_SELECTED EXTRACT_.
═══

If the defendant offers up information that is incriminating on unanticipated crimes or provides leads to information that the police haven't previously anticipated, then the police officers run two risks.
The first is that they won't be able to use those statements against the defendant in the case in chief.
The second is that by failing to issue Miranda warnings, they increase the likelihood that a later court reviewing the facts will conclude that this is not a case of a mere failure to give Miranda warnings, but is a case involving actual compulsion.
And if a court concludes that the statements are actually compelled, involuntary...
Chief Justice Rehnquist: Well, Mr. Dreeben, supposing that the police decide that they're going to follow this strategy that is perhaps suggested by Justice Ginsburg.
Would that itself be evidence of compulsion?
In other words, they won't give Miranda warnings and see... see what the person says, then they give them.
Would that be evidence of compulsion?
Mr. Dreeben: It would be evidence that a defendant could argue is relevant, but I don't think that it would be evidence of compulsion.
What's relevant in the compulsion analysis is what the police officers actually say and do and communicate to the suspect.
Their uncommunicated intent or law enforcement policies would not add up to compulsion by itself.

═══

_PROBLEMS AND TASKS_.
**1.** Translate this sentence from the Miranda excerpt into Spanish: "What's relevant in the compulsion analysis is what the police officers actually say and do and communicate to the suspect."
**2.** Return the stretch of the Miranda excerpt from "And if a court" through "evidence of compulsion.", copied word for word.
**3.** Summarize the Miranda excerpt in two sentences.
Please rely only on the Miranda excerpt and no other source.

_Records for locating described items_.
═══

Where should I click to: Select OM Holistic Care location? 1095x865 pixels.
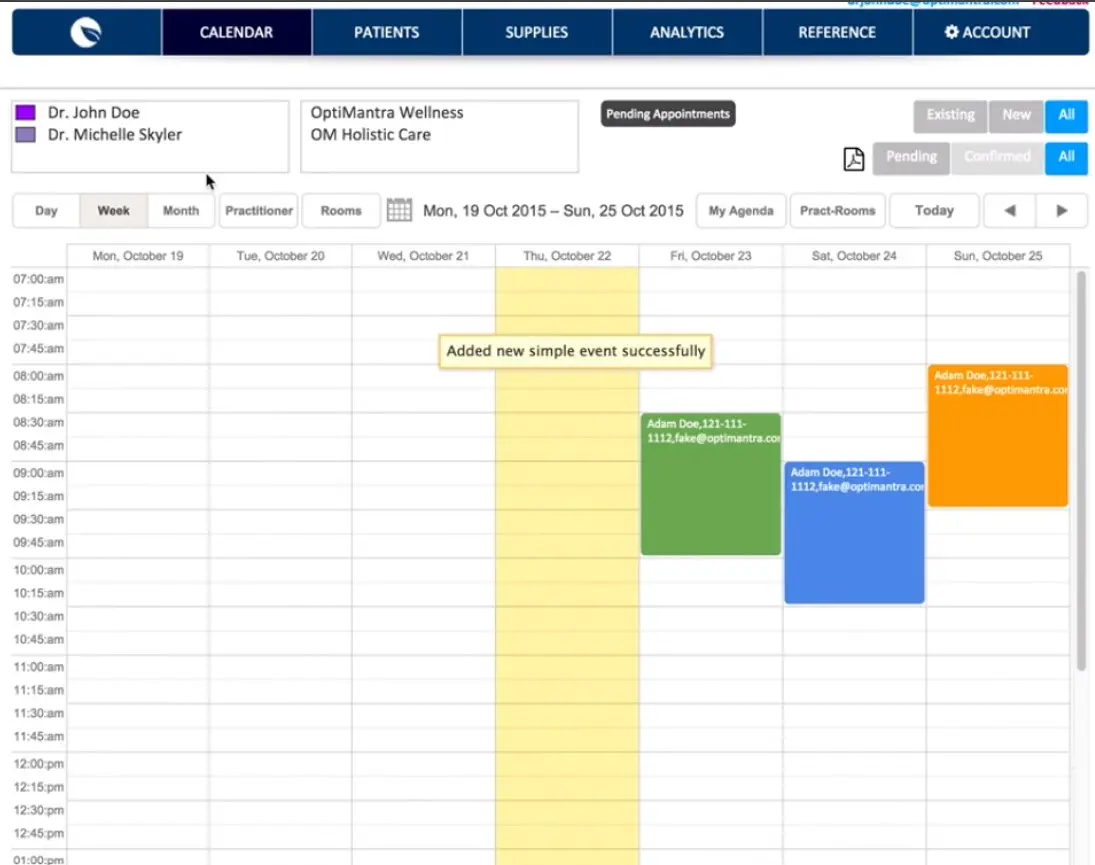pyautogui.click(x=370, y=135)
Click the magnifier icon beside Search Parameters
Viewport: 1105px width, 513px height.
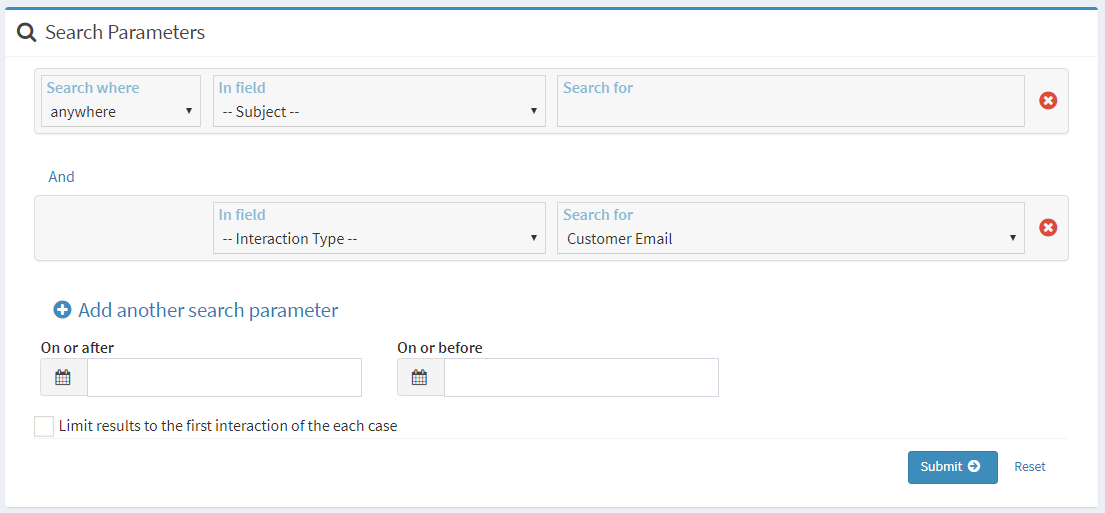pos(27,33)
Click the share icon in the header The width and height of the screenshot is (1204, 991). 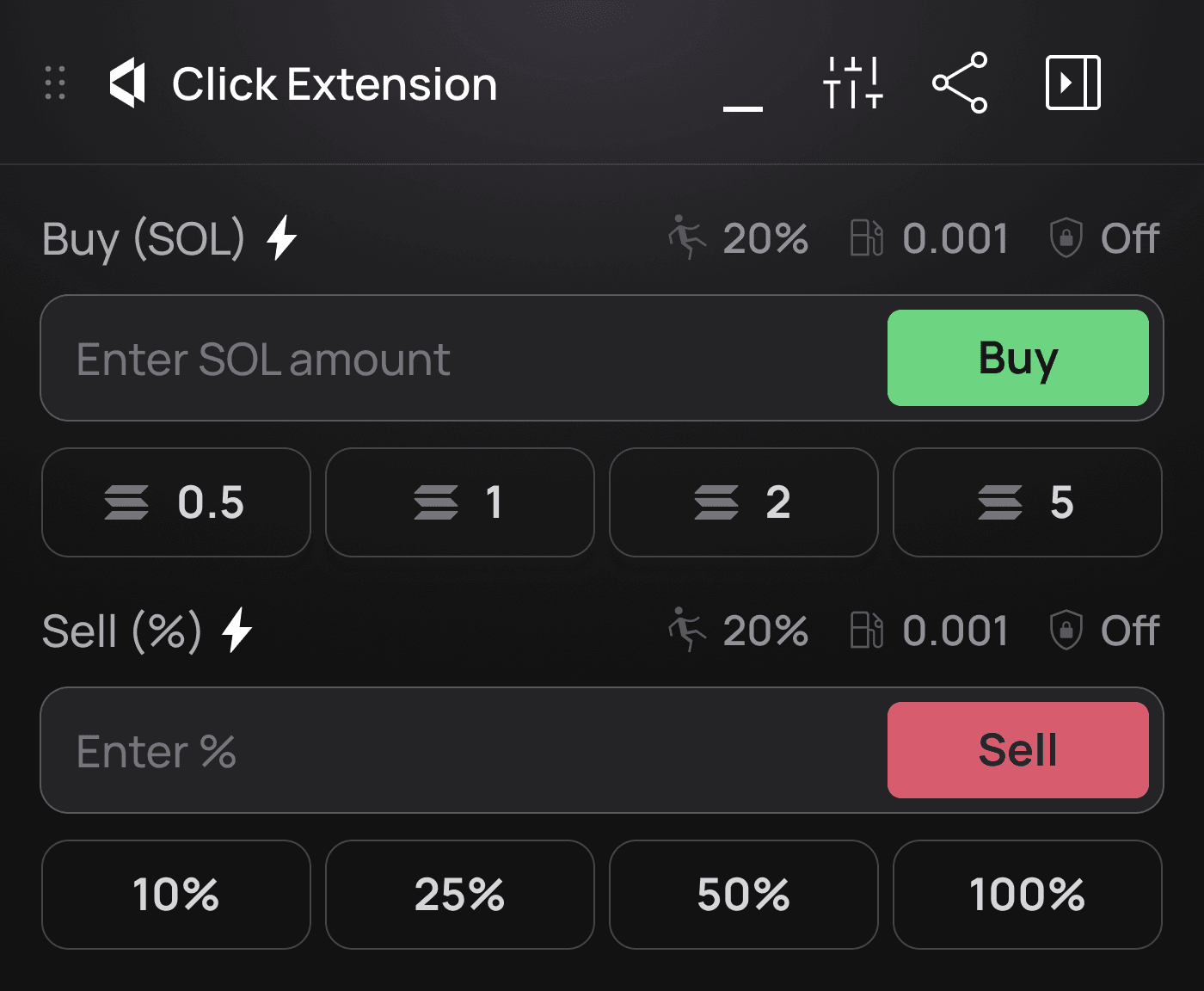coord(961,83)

═══

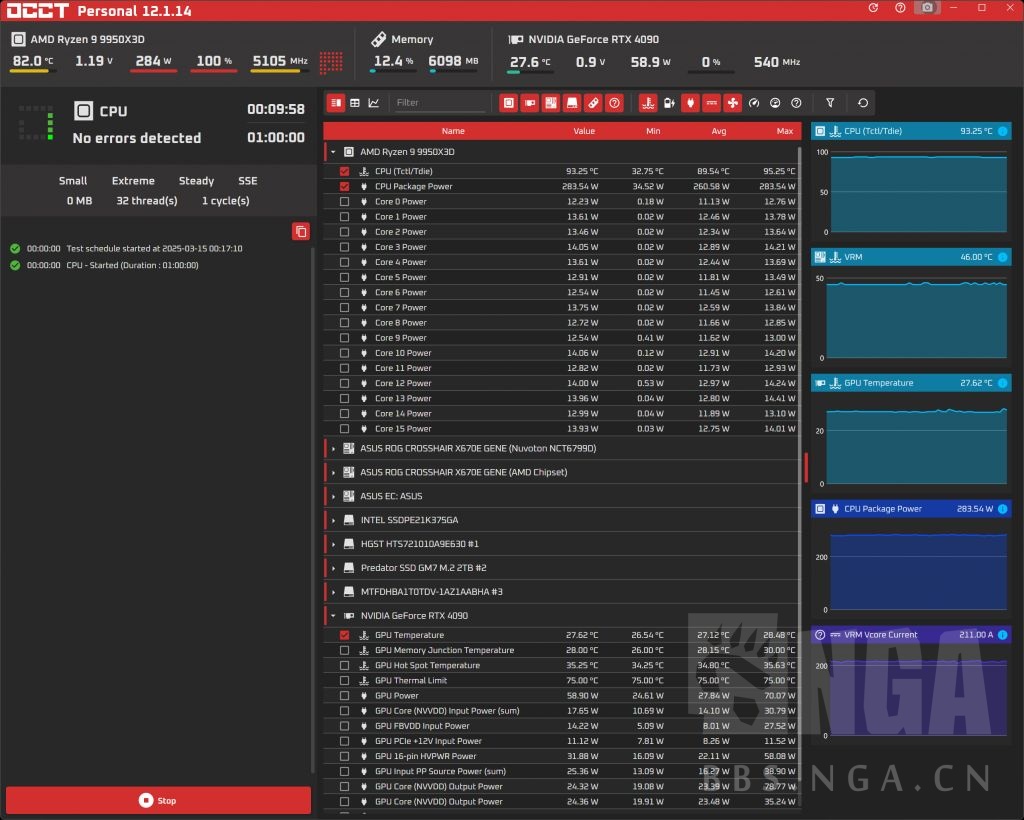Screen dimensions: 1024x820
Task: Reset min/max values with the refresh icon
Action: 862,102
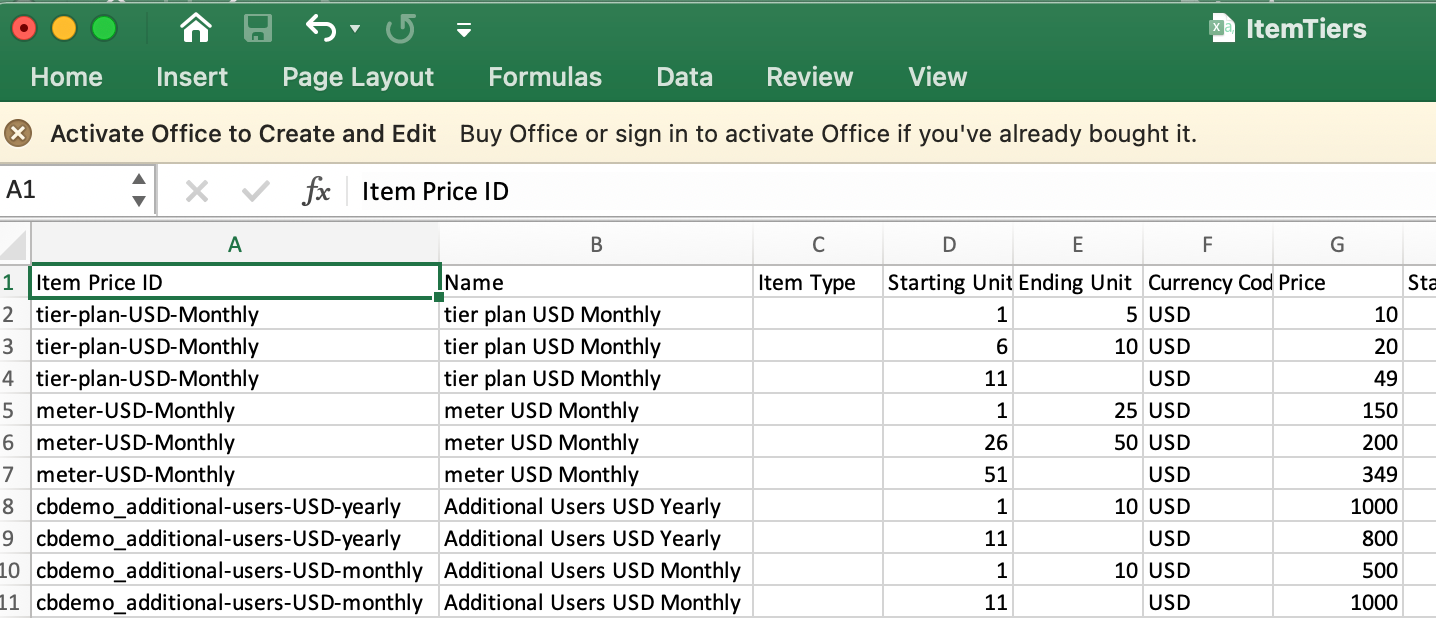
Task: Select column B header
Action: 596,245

═══

_SOLUTIONS TO THE TASKS_.
**1.** Lo relevante en el análisis de la coacción es lo que los agentes de policía realmente dicen, hacen y comunican al sospechoso.

**2.**
And if a court concludes that the statements are actually compelled, involuntary...
Chief Justice Rehnquist: Well, Mr. Dreeben, supposing that the police decide that they're going to follow this strategy that is perhaps suggested by Justice Ginsburg.
Would that itself be evidence of compulsion?
In other words, they won't give Miranda warnings and see... see what the person says, then they give them.
Would that be evidence of compulsion?
Mr. Dreeben: It would be evidence that a defendant could argue is relevant, but I don't think that it would be evidence of compulsion.

**3.** The excerpt says that if a suspect offers incriminating information about unanticipated crimes, police who gave no Miranda warnings risk being unable to use those statements in the case in chief and make it more likely that a later court will find actual compulsion. Asked by Chief Justice Rehnquist whether a deliberate strategy of withholding warnings would itself be evidence of compulsion, Mr. Dreeben answers that a defendant could argue it is relevant, but that compulsion depends on what officers actually say, do, and communicate to the suspect.